Moreover, the applicant suffered from bronchial asthma, which would
certainly have intensified the negative effects of the overcrowding
and the absence of outdoor exercise. Lastly, the Court observes that
during the period under consideration the applicant's detention was
unlawful, a fact which exacerbated his mental anguish (see Fedotov,
cited above).
- Taking
into account the cumulative effect of those factors, the Court
concludes that the conditions of the applicant's detention between
22 October and 1 December 2003 amounted to degrading treatment.
There has therefore been a violation of Article 3 of the Convention
on that account.
III. APPLICATION OF ARTICLE 41 OF THE CONVENTION
- Article 41 of the Convention provides:
“If the Court finds that there has been a
violation of the Convention or the Protocols thereto, and if the
internal law of the High Contracting Party concerned allows only
partial reparation to be made, the Court shall, if necessary, afford
just satisfaction to the injured party.”
- The
applicant claimed 150,000 euros (EUR) in respect of the non pecuniary
damage “caused by his unlawful detention in conditions
amounting to inhuman treatment”. He indicated that the state of
his health had significantly deteriorated since his arrest, and that
he had needed expensive medical treatment.
- The
Government considered that the applicant's claims were
unsubstantiated, and, in any event, manifestly excessive.
- The
Court notes that, in so far as the applicant's claims related to his
possible future medical expenses, he did not provide any documents
supporting his calculations. This part of his claim is therefore
unsubstantiated.
- As
regards non-pecuniary damage for the detention as such, the Court
notes that the applicant has already obtained compensation for his
unlawful detention before 5 November 2003 at domestic level.
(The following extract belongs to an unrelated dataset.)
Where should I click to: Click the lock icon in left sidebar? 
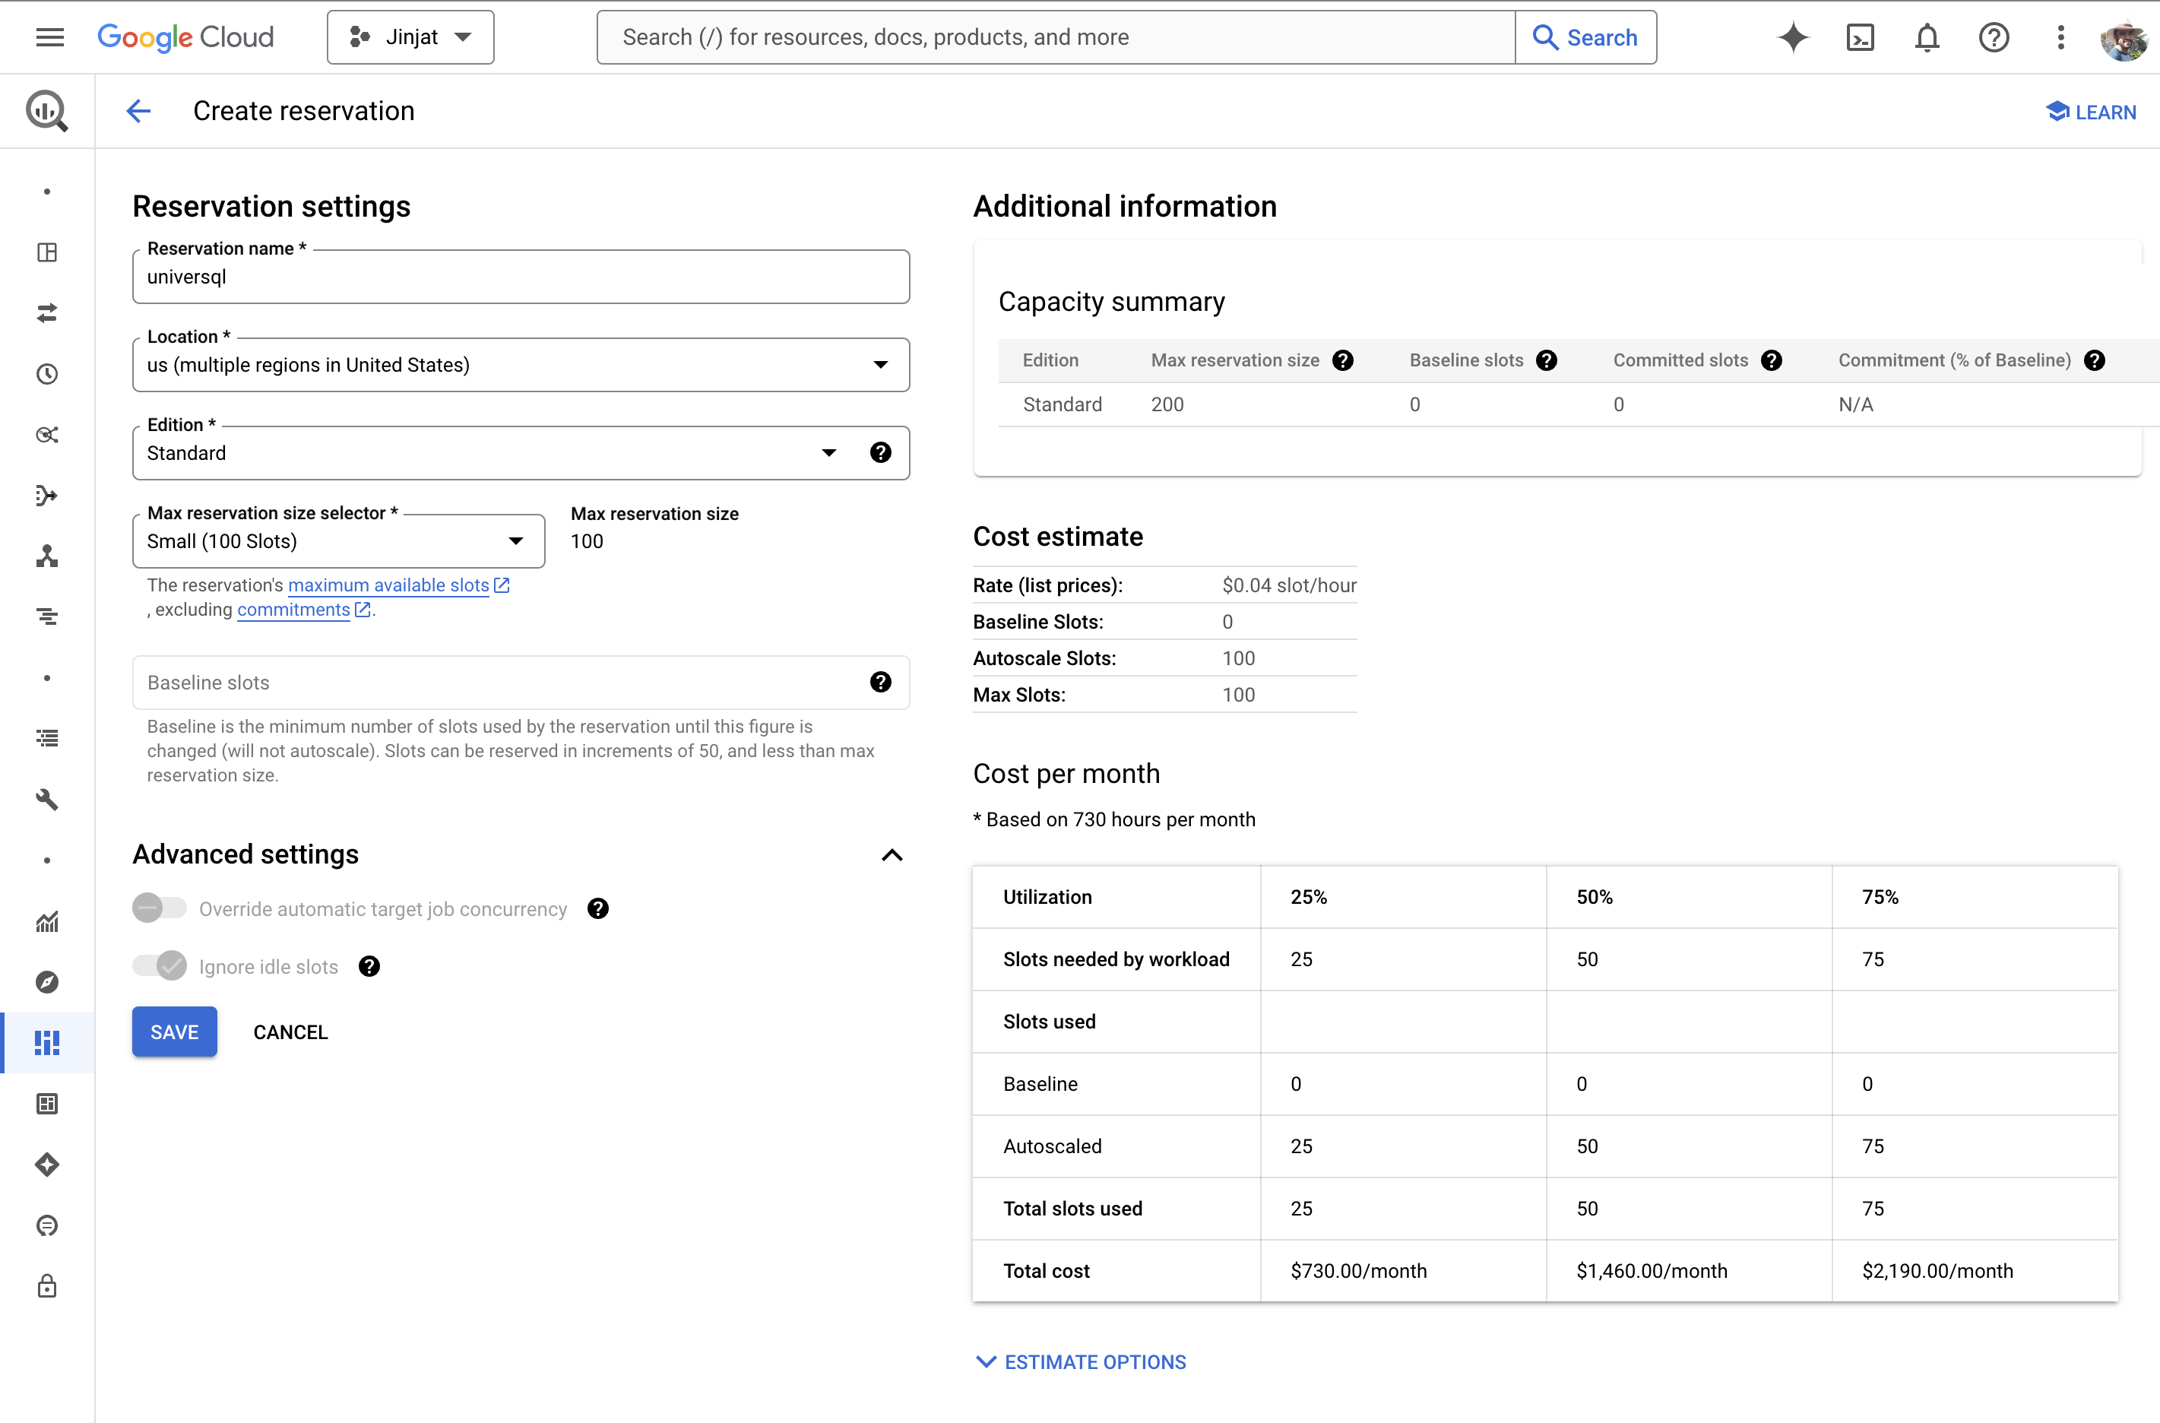47,1286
As to
the period after that date, the applicant failed to exhaust domestic
remedies by claiming damages for his detention (see above).
Therefore, the Court will not award anything under this head.
- However,
the Court considers that the applicant's detention in degrading
conditions necessitates an award under Article 41. The Court finds
that the conditions in which he was detained must have caused the
applicant serious physical discomfort and mental suffering which
cannot be compensated for by the mere finding of a violation. Ruling
on an equitable basis, it therefore awards the applicant EUR 3,000 in
respect of non-pecuniary damage under this head.
- The
Court considers it appropriate that the default interest should be
based on the marginal lending rate of the European Central Bank, to
which should be added three percentage points.
FOR THESE REASONS, THE COURT UNANIMOUSLY
- Holds that the applicant cannot claim to be a
“victim” for the purposes of Article 34 of the Convention
as regards his complaints under Article 5 of the Convention about his
detention between 22 October and 5 November 2003;
- Rejects as inadmissible the applicant's
complaints under Article 5 of the Convention regarding his detention
between 5 November and 1 December 2003;
- Holds that there has been a violation of Article
3 of the Convention on account of the conditions of the applicant's
detention between 22 October and 1 December 2003;
- Holds
(a) that
the respondent State is to pay the applicant, within three months
from the date on which the judgment becomes final in accordance with
Article 44 § 2 of the Convention, EUR 3,000 (three thousand
euros) in respect of non-pecuniary damage, to be converted into the
national currency of the respondent State at the rate applicable at
the date of settlement, plus any tax that may be chargeable;
(b) that
from the expiry of the above-mentioned three months until settlement
simple interest shall be payable on the above amount at a rate equal
to the marginal lending rate of the European Central Bank during the
default period plus three percentage points;
- Dismisses the remainder of the applicant's claim
for just satisfaction.
Done in English, and notified in writing on 19 July 2007, pursuant to
Rule 77 §§ 2 and 3 of the Rules of Court.